Let's have a closer look at how
inverses [1,2,0,4,5] = mapCPS invert [1,2,0,4,5] Nothing Just
behaves. Since
[1,2,0,4,5] /= []
, we use the second equation of mapCPS
. This calls
invert 1
with Nothing
and
\y -> mapCPS invert [2,0,4,5] Nothing $ \ys -> Just (y : ys)
as arguments.
Since 1 /= 0
, this uses the second equation of invert
, which calls
\y -> mapCPS invert [2,0,4,5] Nothing $ \ys -> Just (y : ys)
with argument
y = 1
. This calls mapCPS invert [2,0,4,5] Nothing $ \ys -> Just (1 : ys)
.
Again, [2,0,4,5] /= []
, so we use the second equation of mapCPS
. This calls
invert 2
with Nothing
and
\y -> mapCPS invert [0,4,5] Nothing $ \ys -> (\ys -> Just (1 : ys)) (y : ys)
as arguments. Since 2 /= 0
, this uses the second equation of invert
, which
calls
\y -> mapCPS invert [0,4,5] Nothing $ \ys -> (\ys -> Just (1 : ys)) (y : ys)
with argument y = 0.5
. This calls
mapCPS invert [0,4,5] Nothing $ \ys -> (\ys -> Just (1 : ys)) (0.5 : ys)
.
Since [0,4,5] /= []
, we use the second equation of mapCPS
again. This calls
invert 0
with Nothing
and
\y -> mapCPS invert [4,5] Nothing $ \ys -> (\ys -> (\ys -> Just (1 : ys)) (0.5 : ys)) (y : ys)

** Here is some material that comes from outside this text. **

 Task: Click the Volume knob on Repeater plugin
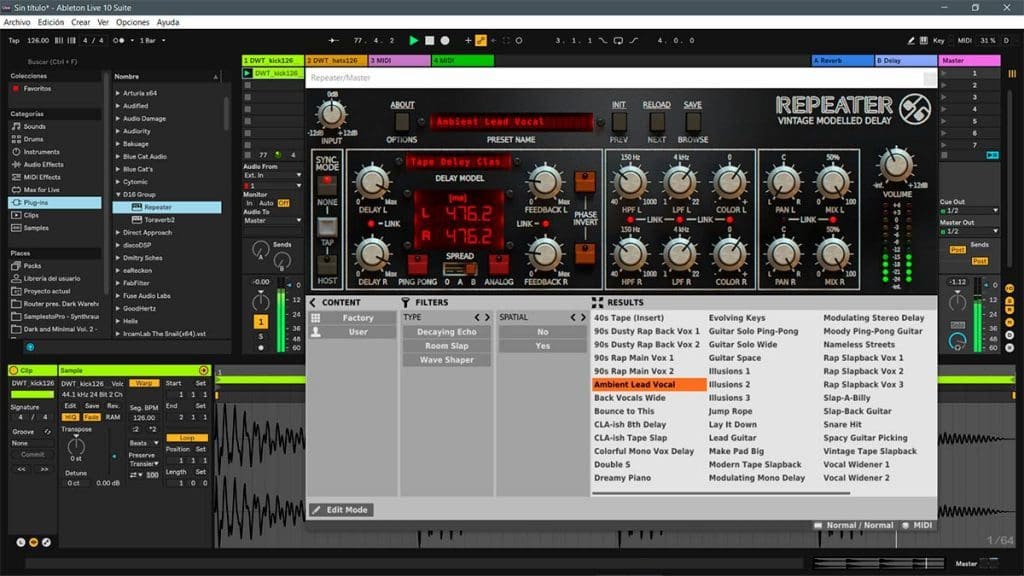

as arguments. Now we have 0 == 0
, so we use the first equation of invert
,
which returns Nothing
. And that's it. That's the result. We no longer thread a
whole series of Nothing
s through a sequence of case
statements to produce
the final Nothing
.
You can try out that inverses
works correctly in GHCi:
>>> :{
| invert 0 fail cont = fail
| invert x fail cont = cont (1 / x)
| :}
>>> :{
| mapCPS _ [] fail cont = cont []
| mapCPS f (x:xs) fail cont = f x fail $ \y -> mapCPS f xs fail $ \ys -> cont (y : ys)
| :}
>>> inverses xs = mapCPS invert xs Nothing Just
>>> inverses [1,2,3,4,5]
Just [1.0,0.5,0.3333333333333333,0.25,0.2]
>>> inverses [1,2,0,4,5]
Nothing
The general wisdom is that in Haskell, we don't need continuations to achieve
many things that require continuations in other languages, thanks to Haskell's
lazy evaluation. Pretty much the only reason why one may want to use
continuations in Haskell is because, in some situations, programming in CPS
leads to more efficient code. Our implementation of inverses
is one such
example. Without continuations, and even with the wrong use of continuations,
the aborting behaviour when encountering a 0 was achieved by explicitly
unwinding the stack of recursive calls. Combined with the correct encoding of
the Maybe
type, we were able to eliminate this and make aborts immediate, as
in Scheme.
However, be warned. Continuations do not always lead to faster code. Even when they do, this may depend on the particular encoding of the data types in CPS that we choose. A paper on different encodings of recursive types discusses a number of recursive data types whose manipulation using standard algebraic data types or using a Scott encoding is much faster than when encoding these types using a Church encoding, asymptotically faster.